Of course, we as Helpers aren’t 100% error-proof in our psychic perceptions. Maybe we don’t quite get the whole picture ourselves, but only a part of it. We can offer what we see with humility and language that makes our words more palatable.
Helper: Is it possible that it’s not true that the only way to be happy is by being in a relationship?
Worker: I don’t know. I’ve never been. But I know a lot of people who are in relationships who aren’t happy.
Here’s something else to look for: when our hidden beliefs surface, they probably won’t make a lot of rational sense. This is the reason it is good for the Worker to speak what they are noticing out loud. Otherwise irrational beliefs can keep percolating away unchallenged. It’s important to remember that the first step is to surface the wrong conclusions about life. They sunk into the unconscious for a very good reason: they didn’t hold a lot of water. Once pushed out of awareness, that pesky detail gets overlooked.

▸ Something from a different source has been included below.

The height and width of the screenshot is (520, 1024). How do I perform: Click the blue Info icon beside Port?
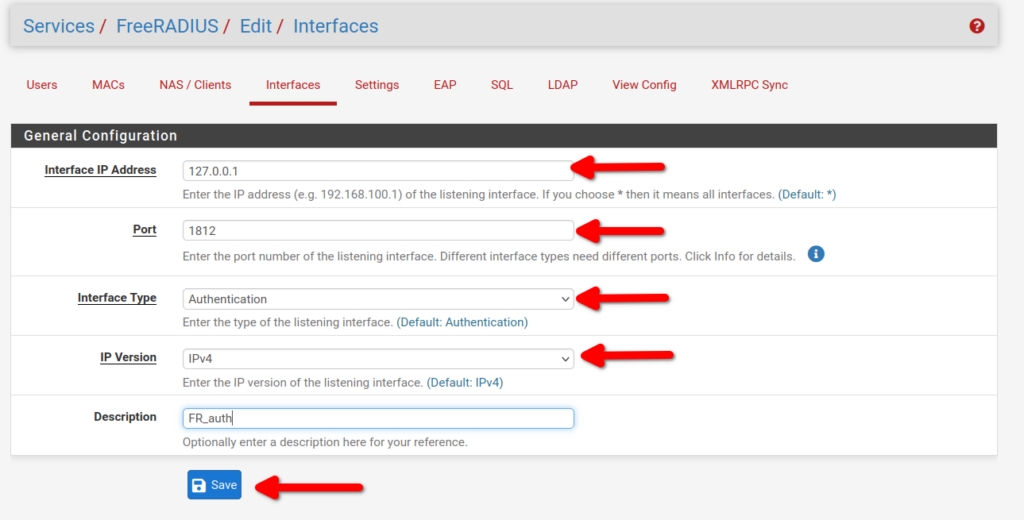pyautogui.click(x=815, y=254)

So now is the time to let the inconsistencies and contradictions surface, but our goal as a Helper is not to now rub the Worker’s nose in being wrong. No, that is not at all what we want to do. We want to make space for the disparate, confused parts of the inner self to surface, and we want all the parts to feel welcome. The Worker is already prone to feeling shame about who they are, so we want to tread very lightly in allowing hard-to-look-at-aspects to surface and be accepted.
Helper: Notice how tightly held this belief is in you that to be alone would feel like death. To the young child inside, this probably feels like a life-or-death struggle.
Worker: My parents didn’t pay much attention to me. I remember we went to the fair and I got separated from my parents. I am sure it was just for a few minutes, but I was so scared. I was terrified.
Helper: I am hearing you say it’s terrifying to be alone. Is that what you believe?
Worker: Yes, it’s true. I’m terrified of being alone.
Helper: How old are you feeling right now?
Worker: Young. Maybe six or seven.
There is an origin for every image and childlike logic that makes sense on some level. We need to find the belief and the actual words that are associated with the belief. They will be the words of a young child, perhaps around the age of six or seven. Our main image, which informs our strategy for how to be happy in life, is often formed around this age. We are old enough to project into the future, and when something painful happens, we conclude “this is how the world is.” We go on to craft a defense plan for how to survive.
It is really important for the Worker to find the words that truly resonate for them as being “the truth” of their image. We can offer a few phrases for them to try on, but it is not our job to give this to them. In their unconscious mind, this phrase is sitting there pretty as a picture, and the Worker needs to own the words they have been saying to themselves and believing their whole life.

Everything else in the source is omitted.